In the debate that has raged about the acts of violence in Vadodara against Chandramohan, and the unfair suspension of art historian Shivaji Picnicker from his job for upholding the rights of his faculty and students, protagonists and antagonists alike have dwelt more or less exclusively on the distinctions that must be made and kept between artistic and religious icons.
However, it may be worth focusing on the relationship between art and politics which has been significantly altered by the flourishing market in Indian art over the last two decades. If the artist distinguishes her practice from the mass production of billboards, advertisements, designer labels, and now web and TV visuals, it is to emphasize the relatively ‘fortified enclave’ to which she belongs, a space within which she enjoys the freedom to speak a language that, while it may be politically informed, is relatively less effective.
Indian: art has not, except in some strands, produced a self-consciously politicized art of the kind inaugurated by Soviet socialist realism, or even the brilliant virtuosity of modem Lahore miniaturists. Modem Indian artists have engaged with the political quite differently, feeling free to pluck the religious icon, symbol or allegory from the luxuriant visual environment in which Indians live to produce a new syntax. Political statements are made in a number of ways: a sculptor thus uses granite slabs to evoke the “first political assassination in India: the killing of Bali by Rama”; another renounces oil painting and experiments with other media ranging from cow dung and rope to oil drums and cables.

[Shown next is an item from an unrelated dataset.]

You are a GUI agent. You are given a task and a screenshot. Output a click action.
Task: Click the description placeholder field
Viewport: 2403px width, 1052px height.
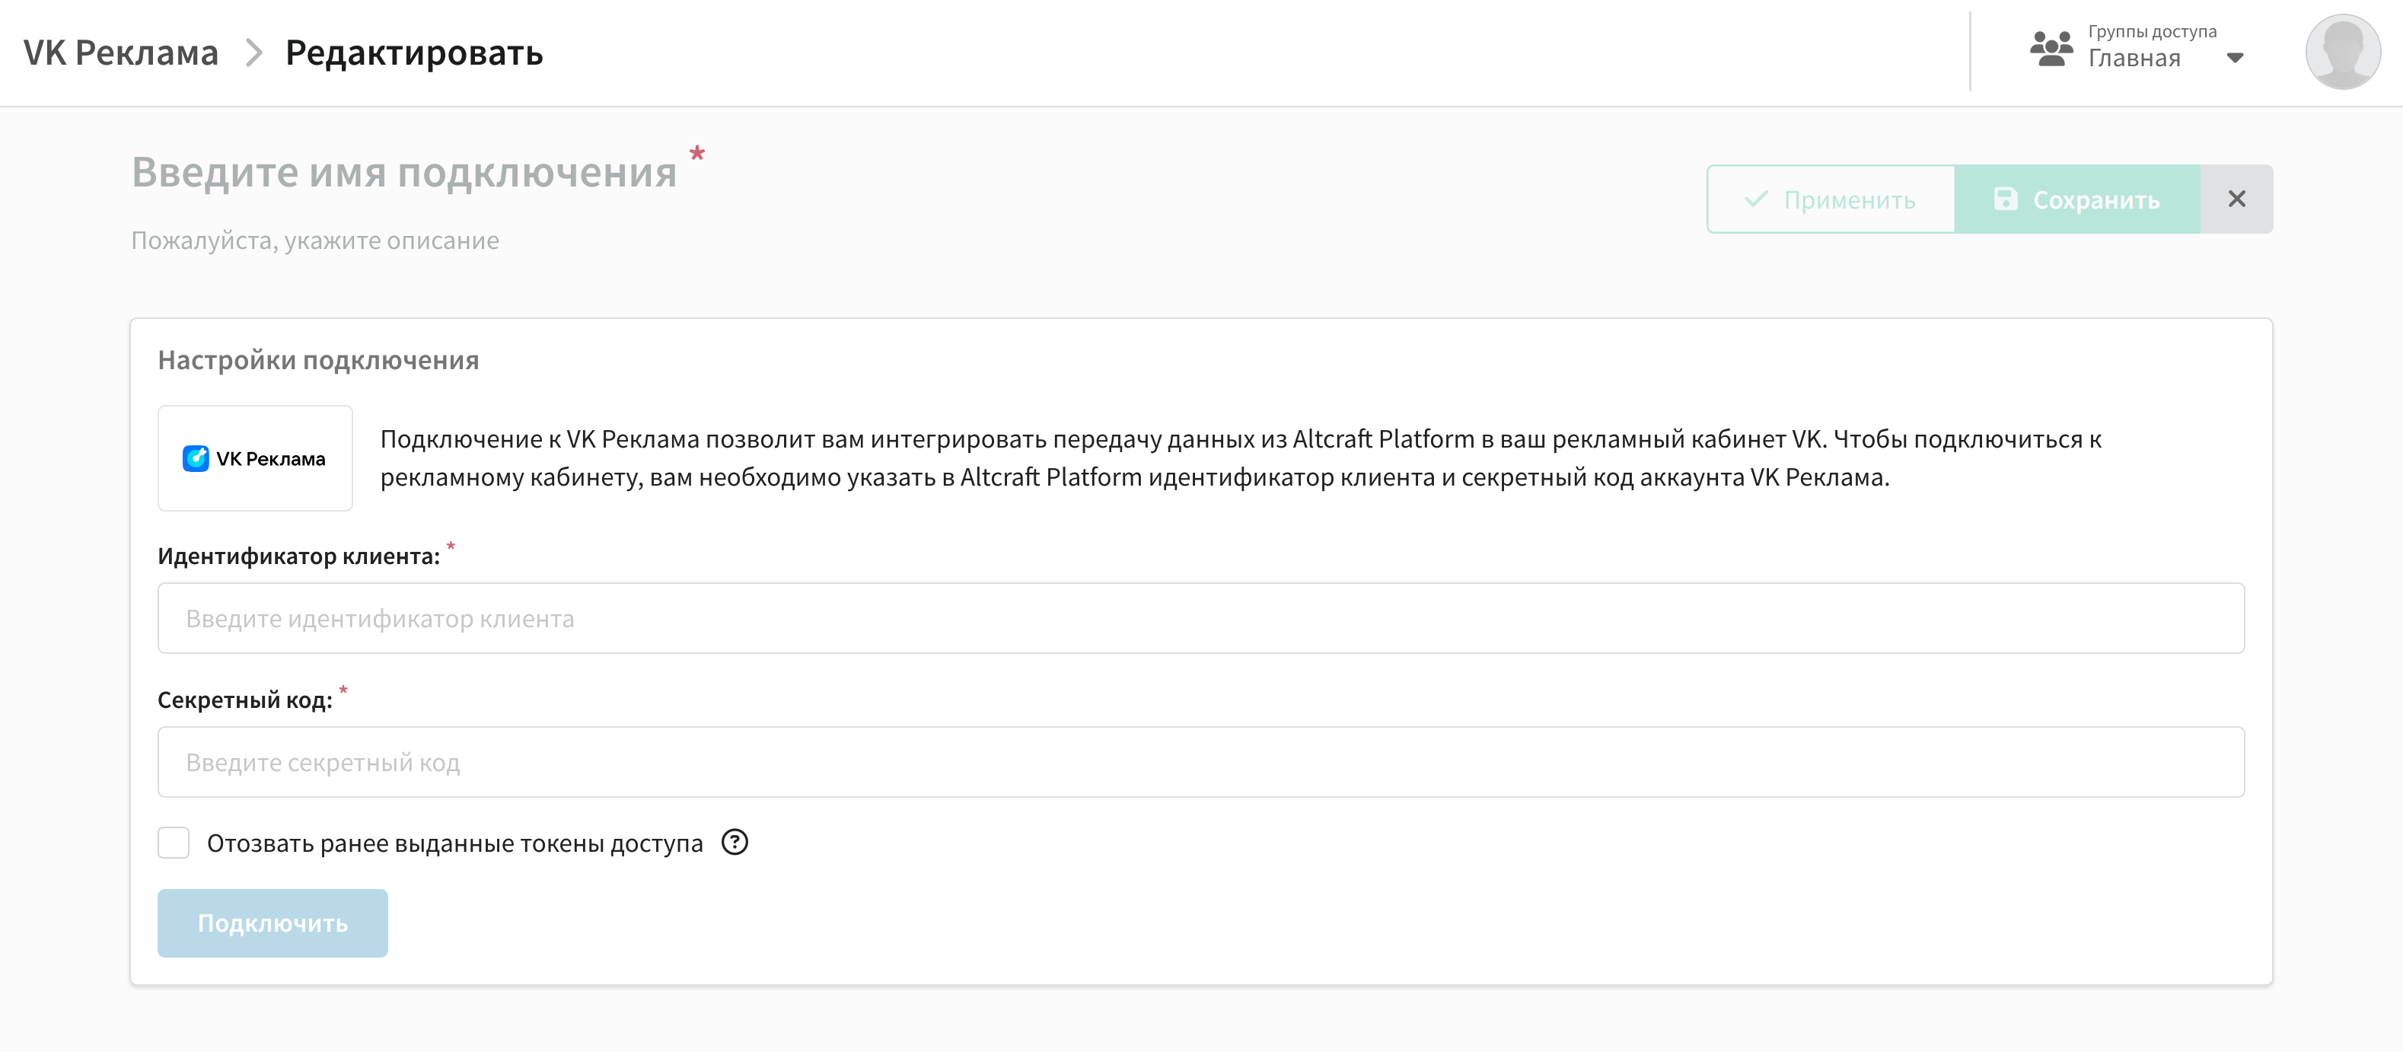pos(315,241)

Over the last two decades, there has been a breach of this autonomy as the art world has become art market, at a disproportionately rapid pace. Disproportionate, since in a country which has not guaranteed even minimal levels of elementary education to its population, the training and cultivation of visual literacy has not been a priority, not even in elite educational institutions.
The art market, therefore, has grown out of all proportion to the visual literacy of the country as a whole. As culturally denuded finance capitalists longed to fill their corridors and staircases with signs of a newly acquired cultural sensibility, galleries, curators, exhibitions, magazines, and self-taught experts on art sprang up to meet the unprecedented demand. The only language that unites this mushrooming community is monetary. The relative autonomy of the art world has thus been breached by the extraordinary flourishing of an art market. What should have been an opportunity may well have turned into a disaster.
The artist is thus made ‘accountable’ to visually illiterate agents with very specific political agendas. That this is no battle between artistic and religious icons, or more properly secular and religious icons, may be illustrated by the other extraordinary feature of sub continental visual cultures, where popular figures, ranging from MGR to Khushboo have been deified.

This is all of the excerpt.